■ **LO QUE SE PIDE**
Localiza en las entradas todas las líneas que contienen la palabra "Open" y cópialas.

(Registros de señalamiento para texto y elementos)
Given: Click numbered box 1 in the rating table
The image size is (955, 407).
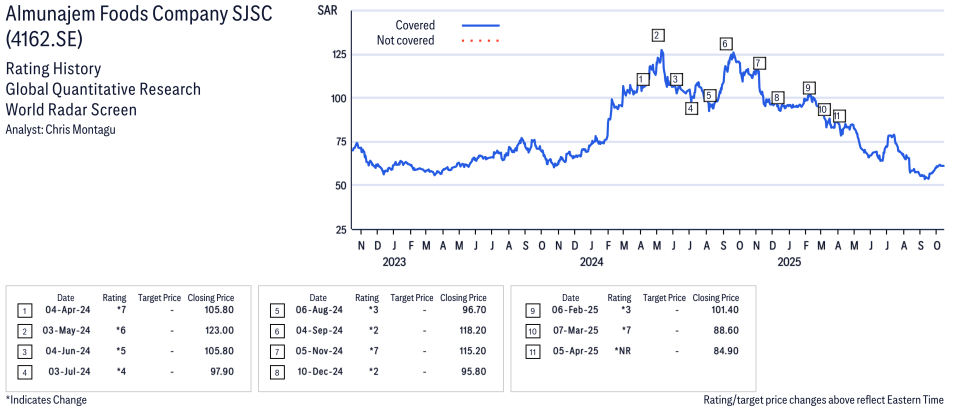Looking at the screenshot, I should click(25, 311).

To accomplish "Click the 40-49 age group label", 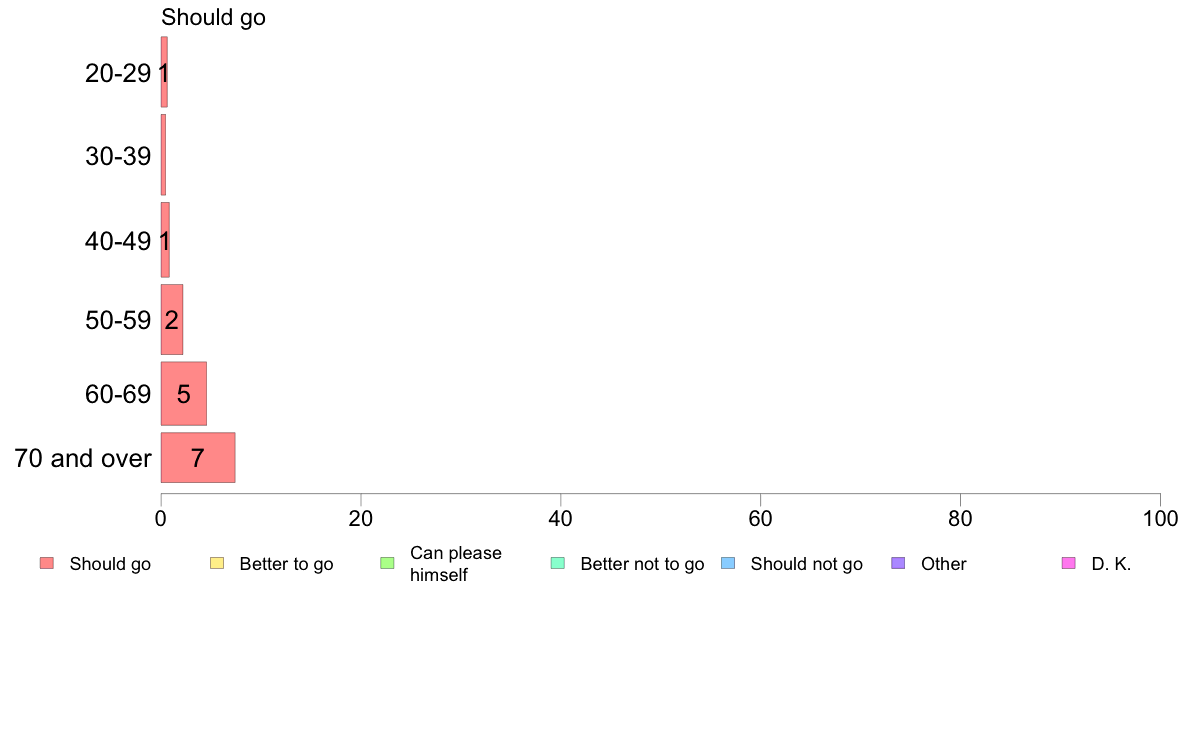I will (x=118, y=241).
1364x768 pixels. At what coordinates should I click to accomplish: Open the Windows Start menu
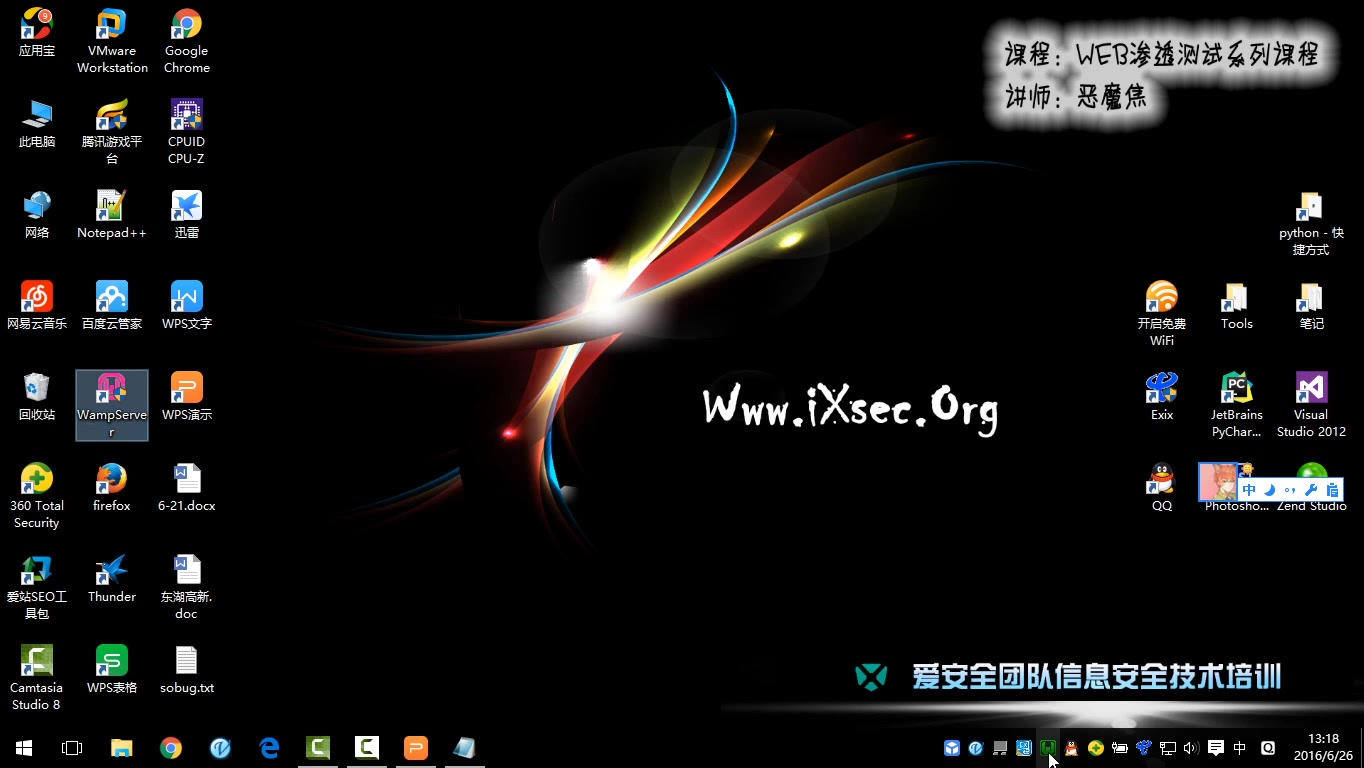click(23, 747)
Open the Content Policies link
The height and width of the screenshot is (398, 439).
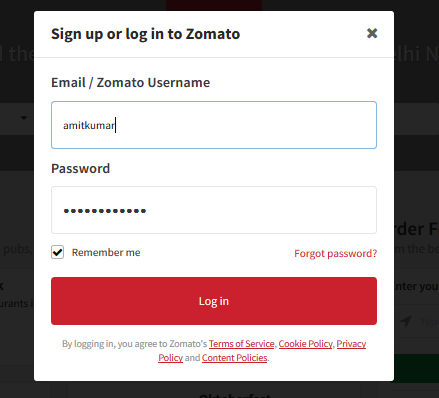pyautogui.click(x=234, y=358)
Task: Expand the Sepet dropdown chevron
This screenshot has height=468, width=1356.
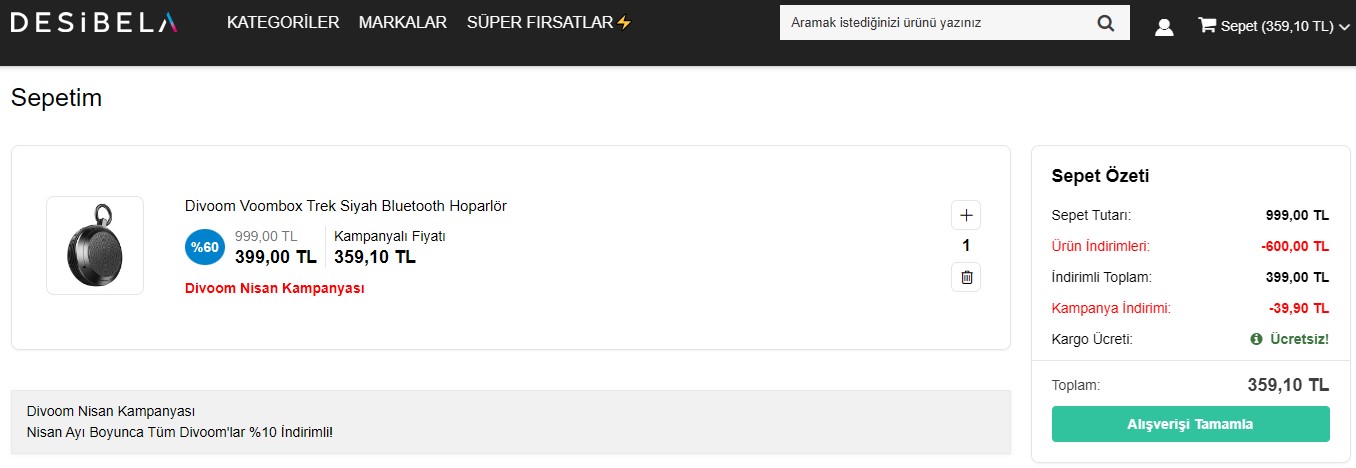Action: [x=1343, y=28]
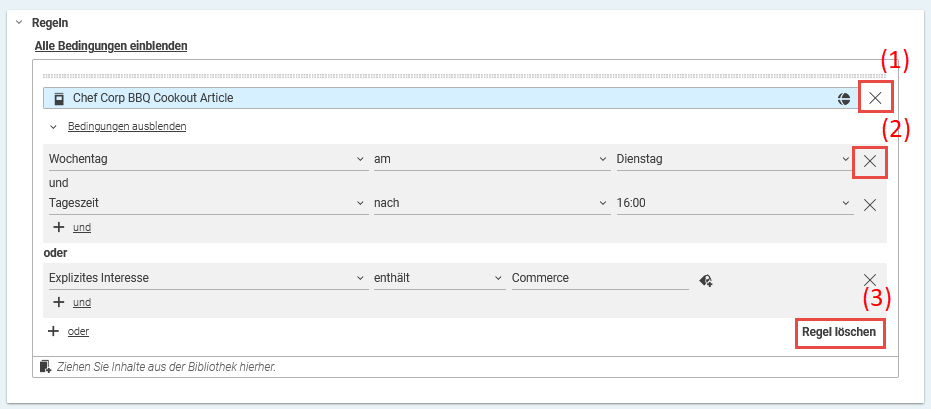Delete the Explizites Interesse condition row

(869, 280)
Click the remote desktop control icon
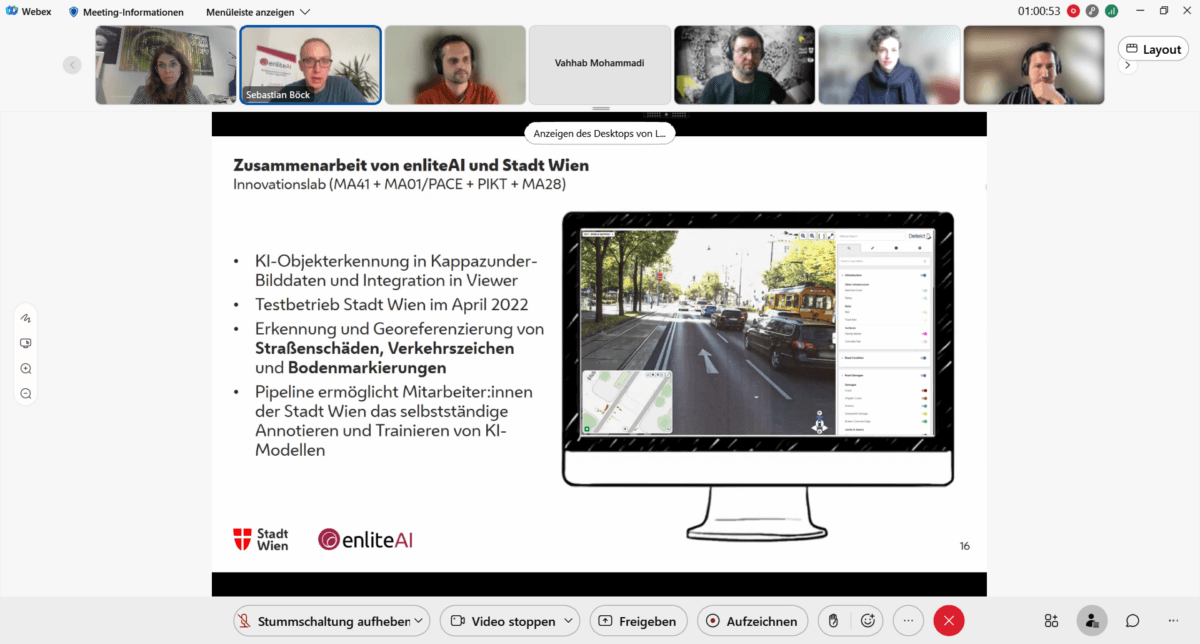Image resolution: width=1200 pixels, height=644 pixels. (26, 343)
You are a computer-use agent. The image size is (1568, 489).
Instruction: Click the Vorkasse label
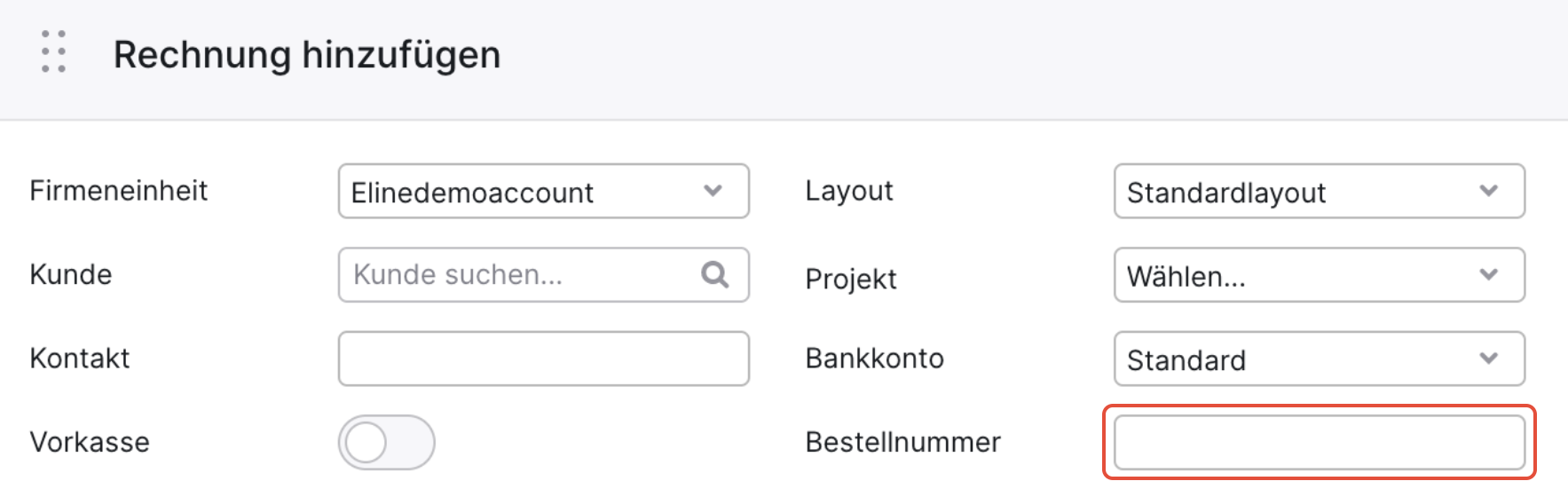[x=90, y=442]
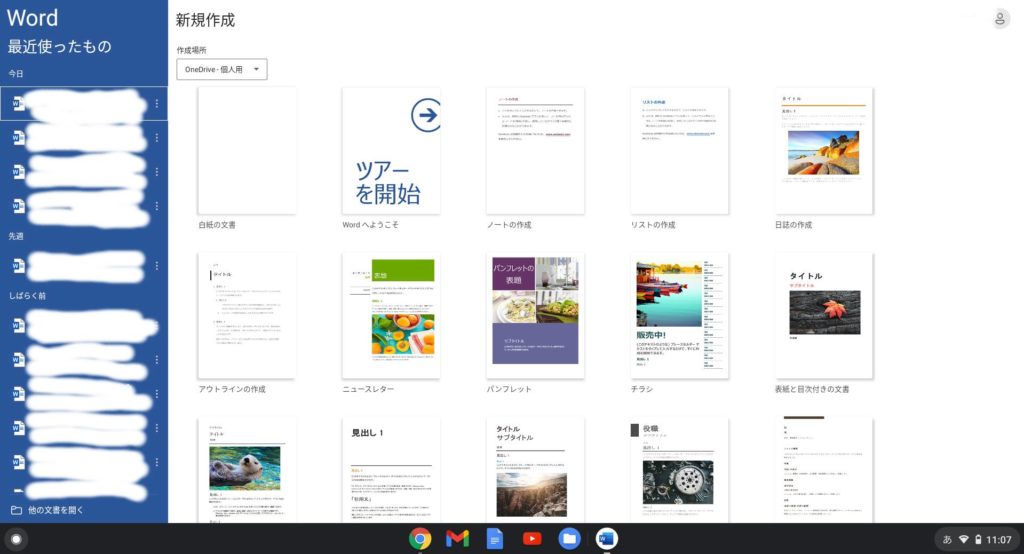
Task: Open more options for the 先週 document
Action: 157,265
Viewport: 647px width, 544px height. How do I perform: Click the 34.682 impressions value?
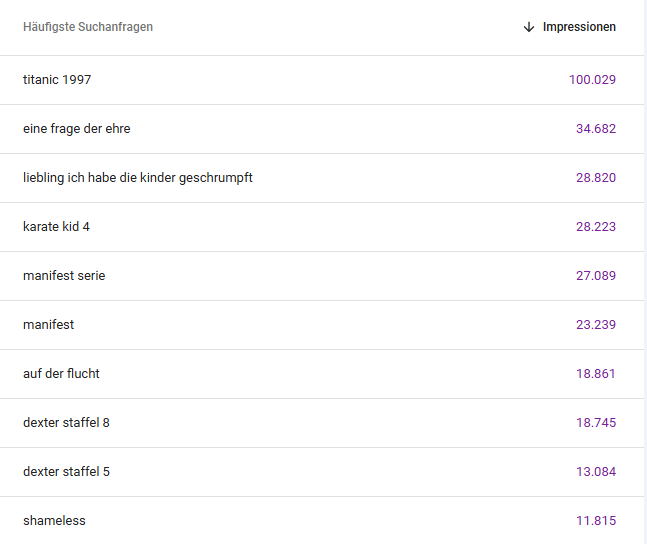595,128
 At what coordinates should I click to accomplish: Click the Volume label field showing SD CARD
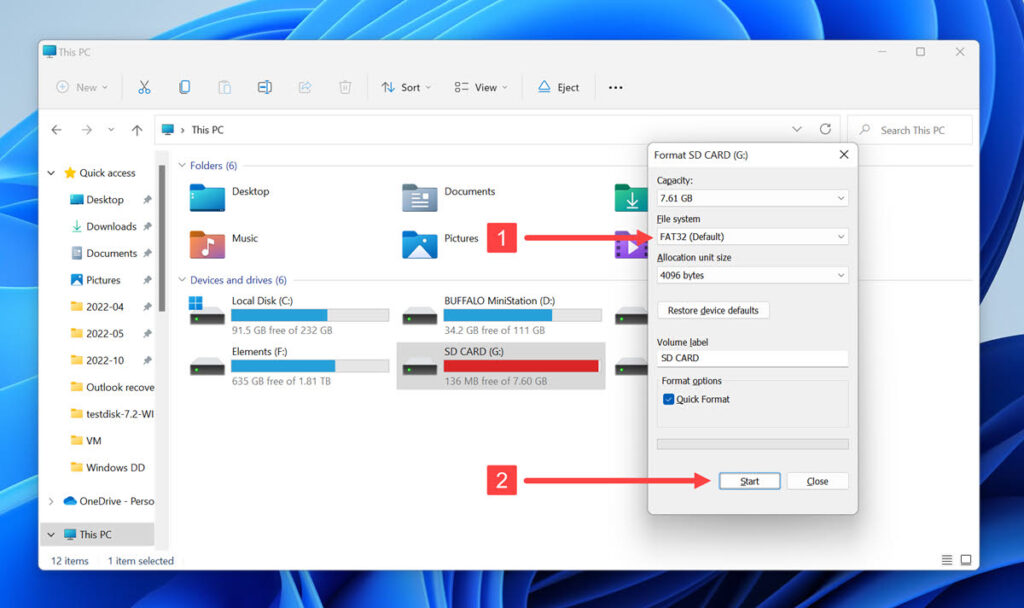[752, 357]
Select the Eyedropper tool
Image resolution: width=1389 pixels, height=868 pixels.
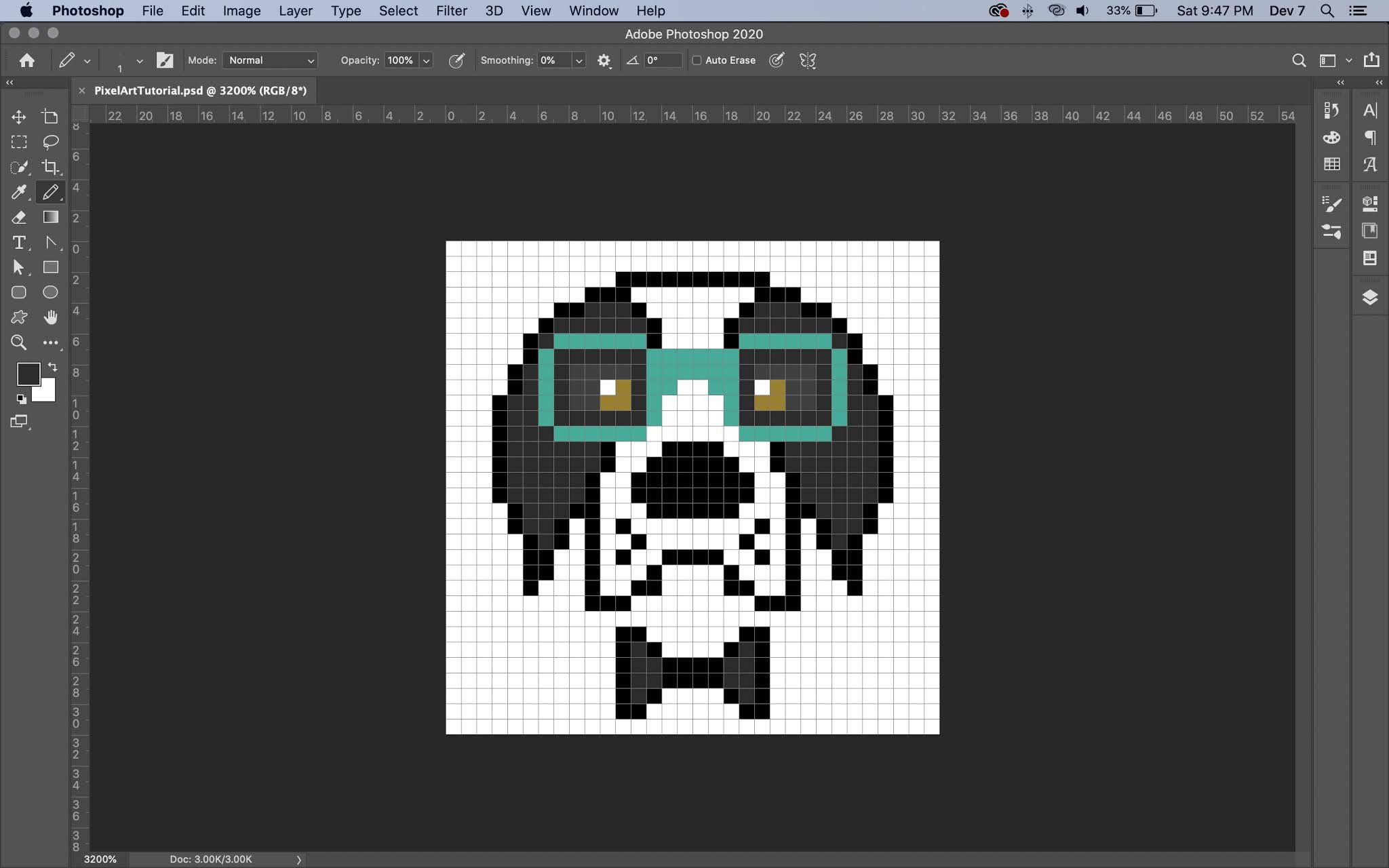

■ **RESULTADO DE LA TAREA**
1364x768 pixels. At what coordinates should I click to accomplish: Open the Windows Start menu
Open the Content Policies link
Task: Open more options for the 先週 document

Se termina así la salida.